■ **Dataset records**:

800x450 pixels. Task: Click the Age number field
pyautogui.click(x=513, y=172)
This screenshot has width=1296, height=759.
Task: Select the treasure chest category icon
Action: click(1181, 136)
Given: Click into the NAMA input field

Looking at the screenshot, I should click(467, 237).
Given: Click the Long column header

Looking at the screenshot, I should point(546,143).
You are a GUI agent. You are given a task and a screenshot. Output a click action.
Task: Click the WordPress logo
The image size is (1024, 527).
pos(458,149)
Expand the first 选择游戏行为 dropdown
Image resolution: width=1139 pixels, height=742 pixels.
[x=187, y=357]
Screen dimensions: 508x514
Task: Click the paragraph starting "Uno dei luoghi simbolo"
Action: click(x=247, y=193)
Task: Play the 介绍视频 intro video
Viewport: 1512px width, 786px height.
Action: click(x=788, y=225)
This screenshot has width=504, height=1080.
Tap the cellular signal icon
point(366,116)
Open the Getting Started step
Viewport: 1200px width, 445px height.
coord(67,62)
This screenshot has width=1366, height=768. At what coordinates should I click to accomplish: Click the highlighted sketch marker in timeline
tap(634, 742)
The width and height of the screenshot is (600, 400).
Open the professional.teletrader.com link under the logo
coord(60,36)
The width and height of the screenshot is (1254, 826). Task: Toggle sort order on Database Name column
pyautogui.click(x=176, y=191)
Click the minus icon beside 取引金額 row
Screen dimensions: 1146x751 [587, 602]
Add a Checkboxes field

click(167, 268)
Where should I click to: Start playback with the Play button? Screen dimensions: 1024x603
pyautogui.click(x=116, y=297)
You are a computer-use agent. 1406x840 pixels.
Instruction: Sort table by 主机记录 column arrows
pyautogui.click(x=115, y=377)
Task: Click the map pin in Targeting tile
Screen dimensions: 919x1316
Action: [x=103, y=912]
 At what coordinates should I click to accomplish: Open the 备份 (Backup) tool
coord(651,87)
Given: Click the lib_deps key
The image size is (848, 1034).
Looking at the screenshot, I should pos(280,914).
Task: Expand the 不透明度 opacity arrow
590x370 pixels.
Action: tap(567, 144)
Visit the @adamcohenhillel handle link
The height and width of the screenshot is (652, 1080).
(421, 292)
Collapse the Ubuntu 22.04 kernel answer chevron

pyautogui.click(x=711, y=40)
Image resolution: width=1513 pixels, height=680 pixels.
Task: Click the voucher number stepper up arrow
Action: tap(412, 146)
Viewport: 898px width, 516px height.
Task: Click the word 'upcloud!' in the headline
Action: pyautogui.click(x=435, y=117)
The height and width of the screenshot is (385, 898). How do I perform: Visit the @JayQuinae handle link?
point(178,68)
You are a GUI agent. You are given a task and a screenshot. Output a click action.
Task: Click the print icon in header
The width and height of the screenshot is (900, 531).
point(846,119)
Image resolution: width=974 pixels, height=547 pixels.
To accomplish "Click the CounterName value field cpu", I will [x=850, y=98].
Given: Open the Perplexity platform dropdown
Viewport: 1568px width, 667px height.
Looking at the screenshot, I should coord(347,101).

■ **What is required**: The answer is the full set of records, printed exactly as given.

■ **Exercise result**:
800x450 pixels. Task: Click the Age number field
pyautogui.click(x=513, y=172)
This screenshot has width=1296, height=759.
Task: Select the treasure chest category icon
Action: click(1181, 136)
Given: Click into the NAMA input field

Looking at the screenshot, I should click(467, 237).
Given: Click the Long column header

Looking at the screenshot, I should point(546,143).
You are a GUI agent. You are given a task and a screenshot. Output a click action.
Task: Click the WordPress logo
The image size is (1024, 527).
pos(458,149)
Expand the first 选择游戏行为 dropdown
Image resolution: width=1139 pixels, height=742 pixels.
[x=187, y=357]
Screen dimensions: 508x514
Task: Click the paragraph starting "Uno dei luoghi simbolo"
Action: click(x=247, y=193)
Task: Play the 介绍视频 intro video
Viewport: 1512px width, 786px height.
Action: click(x=788, y=225)
This screenshot has width=504, height=1080.
Tap the cellular signal icon
point(366,116)
Open the Getting Started step
Viewport: 1200px width, 445px height.
coord(67,62)
This screenshot has width=1366, height=768. At what coordinates should I click to accomplish: Click the highlighted sketch marker in timeline
tap(634, 742)
The width and height of the screenshot is (600, 400).
Open the professional.teletrader.com link under the logo
coord(60,36)
The width and height of the screenshot is (1254, 826). Task: Toggle sort order on Database Name column
pyautogui.click(x=176, y=191)
Click the minus icon beside 取引金額 row
Screen dimensions: 1146x751 [587, 602]
Add a Checkboxes field

click(167, 268)
Where should I click to: Start playback with the Play button? Screen dimensions: 1024x603
pyautogui.click(x=116, y=297)
You are a computer-use agent. 1406x840 pixels.
Instruction: Sort table by 主机记录 column arrows
pyautogui.click(x=115, y=377)
Task: Click the map pin in Targeting tile
Screen dimensions: 919x1316
Action: [x=103, y=912]
 At what coordinates should I click to accomplish: Open the 备份 (Backup) tool
coord(651,87)
Given: Click the lib_deps key
The image size is (848, 1034).
Looking at the screenshot, I should pos(280,914).
Task: Expand the 不透明度 opacity arrow
590x370 pixels.
Action: tap(567, 144)
Visit the @adamcohenhillel handle link
The height and width of the screenshot is (652, 1080).
(421, 292)
Collapse the Ubuntu 22.04 kernel answer chevron

pyautogui.click(x=711, y=40)
Image resolution: width=1513 pixels, height=680 pixels.
Task: Click the voucher number stepper up arrow
Action: tap(412, 146)
Viewport: 898px width, 516px height.
Task: Click the word 'upcloud!' in the headline
Action: pyautogui.click(x=435, y=117)
The height and width of the screenshot is (385, 898). How do I perform: Visit the @JayQuinae handle link?
point(178,68)
You are a GUI agent. You are given a task and a screenshot. Output a click action.
Task: Click the print icon in header
The width and height of the screenshot is (900, 531).
point(846,119)
Image resolution: width=974 pixels, height=547 pixels.
To accomplish "Click the CounterName value field cpu", I will [x=850, y=98].
Given: Open the Perplexity platform dropdown
Viewport: 1568px width, 667px height.
Looking at the screenshot, I should coord(347,101).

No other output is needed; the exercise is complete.